Apollo data source for MongoDB
MIT License
285 stars 64 forks source link

Two queries by nested fields return duplicated result #79

Open nomshar opened 3 years ago

nomshar commented 3 years ago

So there is a document { "top-field": "abc", "nested-fields": { "field1": "value", "field2": "" } }

I'm sending two queries: const itemsA = this.findByFields({ "nested-fields.field1": "value"}); const itemsB = this.findByFields({ "nested-fields.field2": "value"});

itemsB contains data, but shouldn't.

The issue, as I realized, comes from cache.js orderDocs and getNestedValue method. It processes correctly filters like { nested-fields: { field1: "value" }}, but cannot process concatenated fields.

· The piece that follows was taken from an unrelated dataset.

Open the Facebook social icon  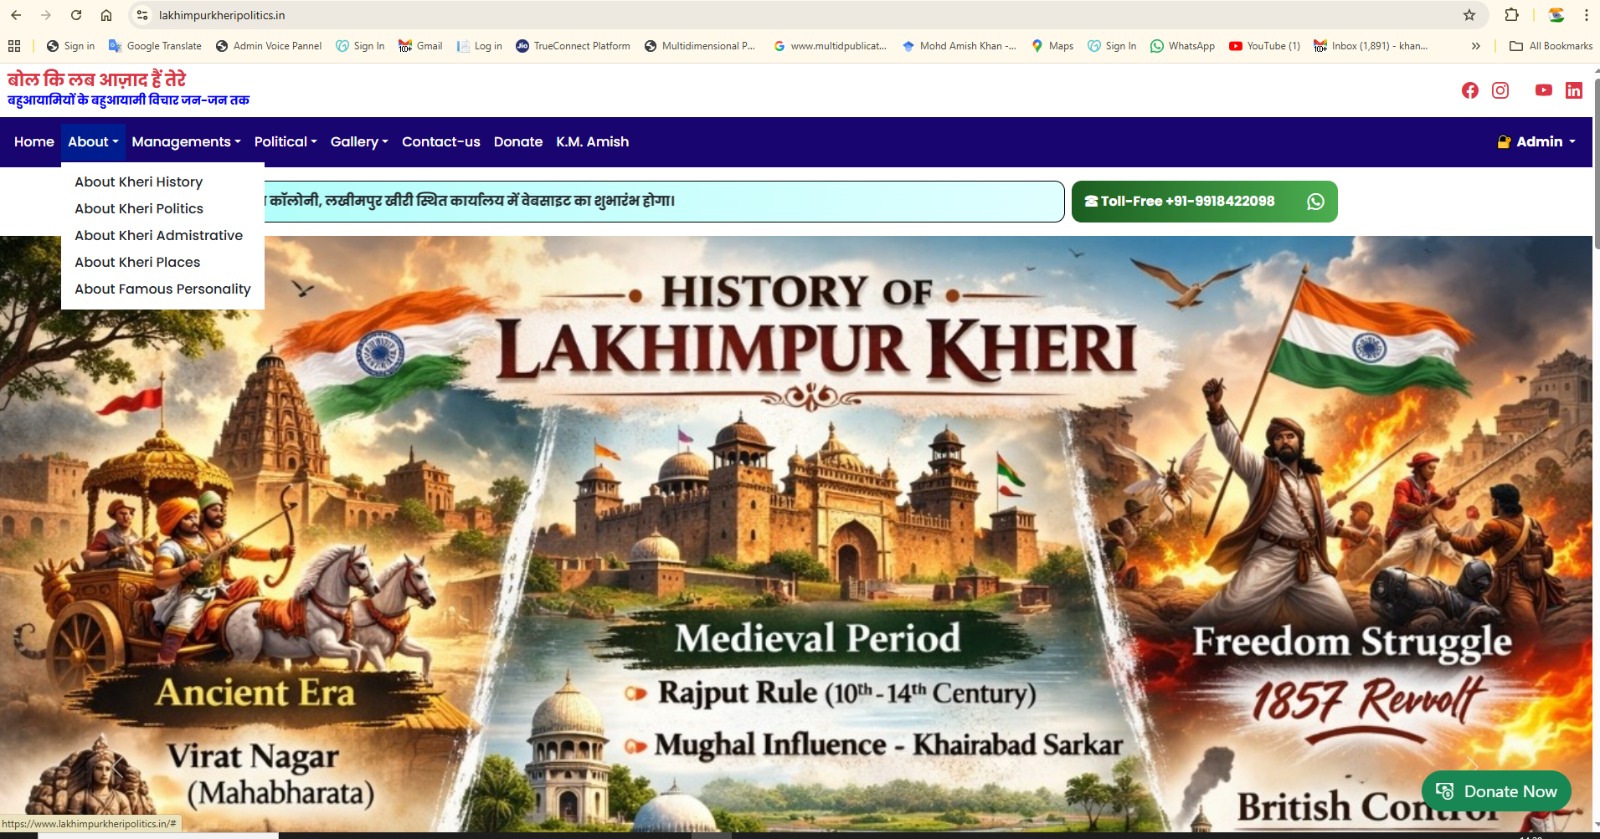click(1469, 91)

lorensr commented 3 years ago

Thanks for reporting! What version? This may have been fixed in 0.5.2

nomshar commented 3 years ago

Thanks for reporting! What version? This may have been fixed in 0.5.2

"_id": "apollo-datasource-mongodb@0.5.2"

lorensr commented 3 years ago

I'm unable to reproduce—I added a passing test case that I think does what you said?

https://github.com/GraphQLGuide/apollo-datasource-mongodb/blob/08e1c076739867a9e73a707adc66767a7e8525d7/src/__tests__/datasource.test.js#L132-L136

If you could modify/add a test case that demonstrates the bug, that would be a big help ☺️

potpe commented 2 years ago

Hello, I believe we hit the same problem as described above where I work, but I was now able to reproduce it (against version 0.5.4) , write some rough test cases for it and also have a potential fix.

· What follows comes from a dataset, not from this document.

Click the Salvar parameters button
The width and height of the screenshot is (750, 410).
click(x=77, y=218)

Please check diff with my forked version here: https://github.com/GraphQLGuide/apollo-datasource-mongodb/compare/master...potpe:apollo-datasource-mongodb:filtering-with-nested-fields

The issue only happens when underlying DataLoader library batches multiple invocations of findByFields method together and when fields provided are nested fields.

Consider following documents to be present in MongoDb:

      {
        name: 'Bob',  
        nested: { field1: 'value1', field2: 'value1' }
      },
      {
        name: 'Charlie',
        nested: { field1: 'value2', field2: 'value2' }
      },
      {
        name: 'Dan',
        nested: { field1: 'value1', field2: 'value2' }
      },

findByFields invocations as follows:

findByFields({ 'nested.field1': 'value1', 'nested.field2': 'value1' })
findByFields({ 'nested.field1': 'value2', 'nested.field2': 'value2' })
findByFields({ 'nested.field1': 'value3', 'nested.field2': 'value3' })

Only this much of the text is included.